Tidyverse equivalent: rlang::ensym(x) returns a symbol; rlang::as_label(rlang::enquo(x)) returns a string. Use these inside {rlang}-aware functions; stick with deparse(substitute()) for plain base R.

Pad numbers with leading zeroes

formatC(1:10, width = 3, flag = '0')
# "001" "002" ... "010"

Equivalent alternatives, in rough order of how often I reach for them:

sprintf("%03d", 1:10)              # base R, arguably more idiomatic
stringr::str_pad(1:10, 3, pad = '0')  # tidyverse
formatC(1:10, width = 3, flag = '0')  # what's documented above

Strip non-word characters from text

x <- '  abc <>?|!"£$%^&*()_+}{~@:¬}"  def  123'
gsub('\\W+', '', x)
# "abc_def123"

\W keeps underscores

\W matches non-word characters, where “word character” = [A-Za-z0-9_]. So underscores survive (visible in the output above). If you want strictly alphanumeric, use gsub('[^A-Za-z0-9]+', '', x) instead.

Set the reference level of a factor

# data.table syntax:
thedata[, newvar := relevel(factor(oldvar), 'Reference level here')]
 
# Equivalent base R:
thedata$newvar <- relevel(factor(thedata$oldvar), ref = 'Reference level here')
 
# forcats equivalent:
thedata$newvar <- forcats::fct_relevel(factor(thedata$oldvar), 'Reference level here')

Set contrasts globally

options(contrasts = rep('contr.treatment', 2))
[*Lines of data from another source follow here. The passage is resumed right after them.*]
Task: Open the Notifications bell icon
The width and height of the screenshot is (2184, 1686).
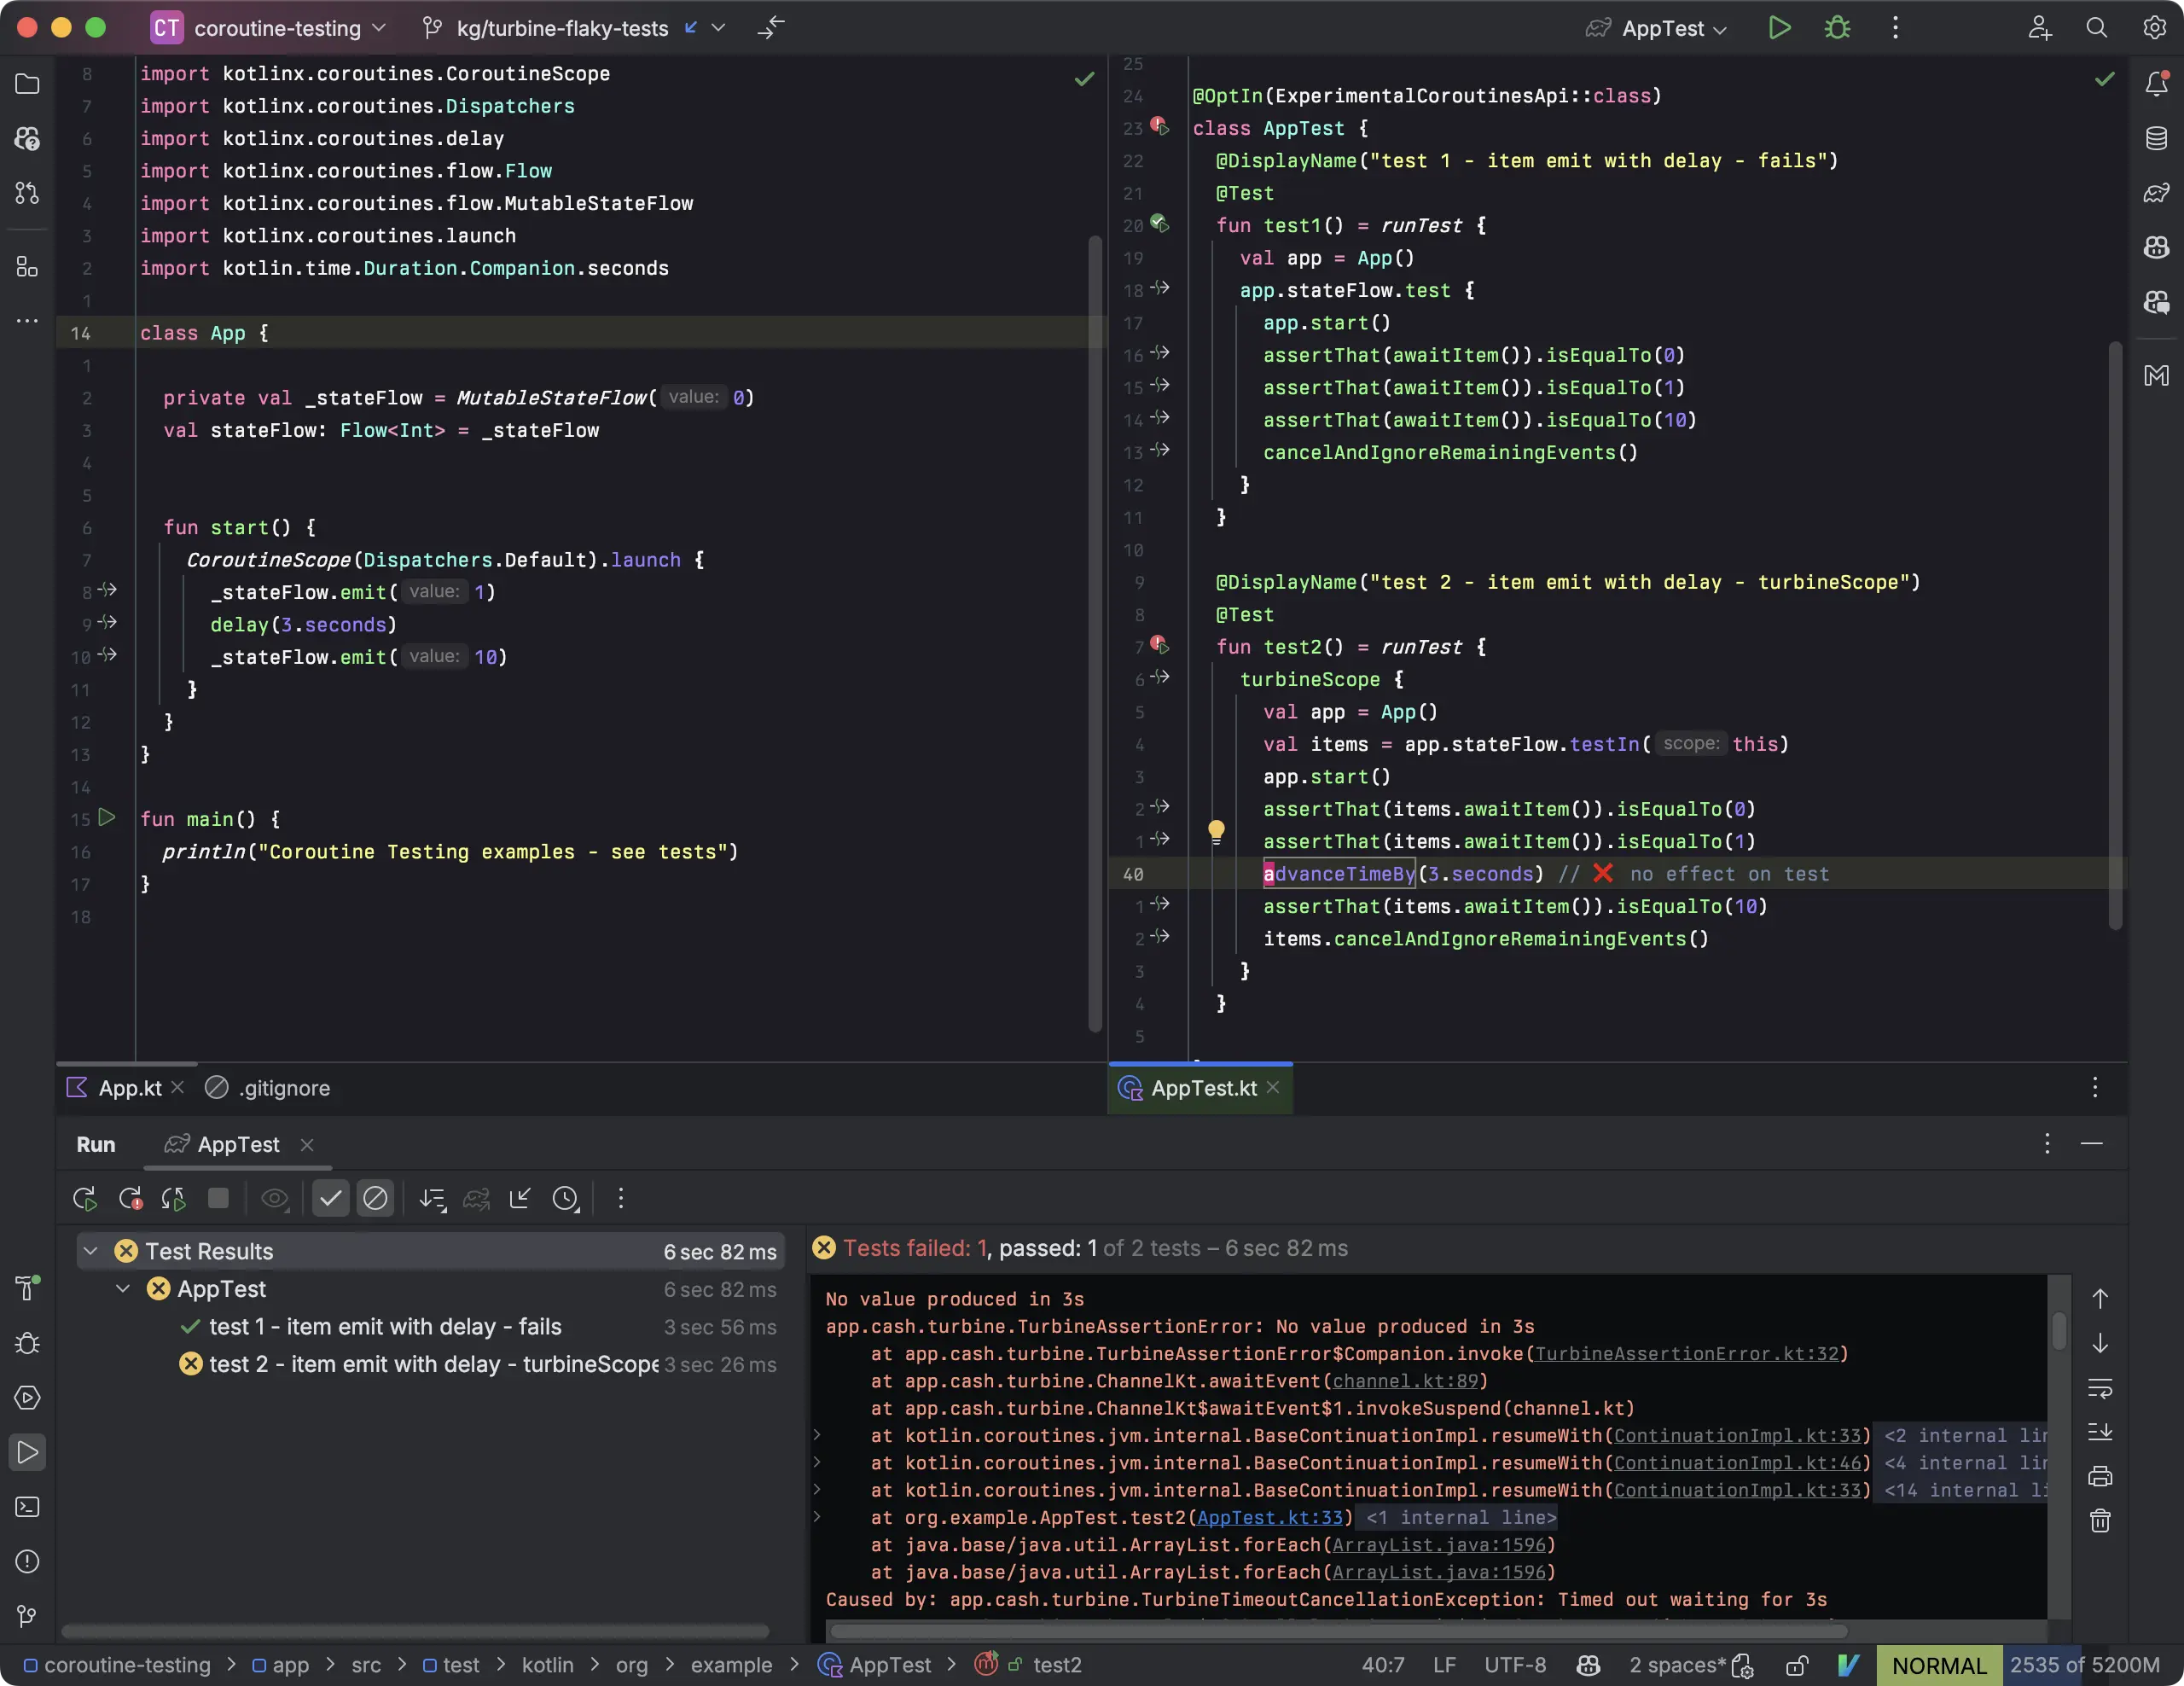Action: (2156, 84)
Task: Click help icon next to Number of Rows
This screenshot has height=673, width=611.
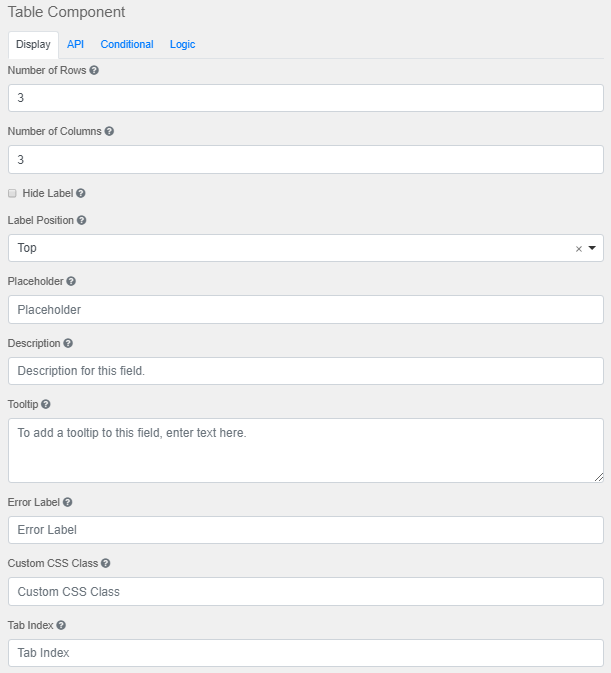Action: tap(94, 71)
The two elements of the vector apply to unordered and ordered factors respectively. R’s default is c("contr.treatment", "contr.poly") — i.e. polynomial contrasts for ordered factors, which can produce surprising regression coefficients if you weren’t expecting them. Setting both to treatment contrasts gives uniform “this level vs. reference” coefficients regardless of factor ordering.

Set this at the top of analysis scripts

Setting it inside a function won’t persist past the function’s exit unless you wrap it with on.exit(). For reproducibility, set globally near the script header, alongside set.seed().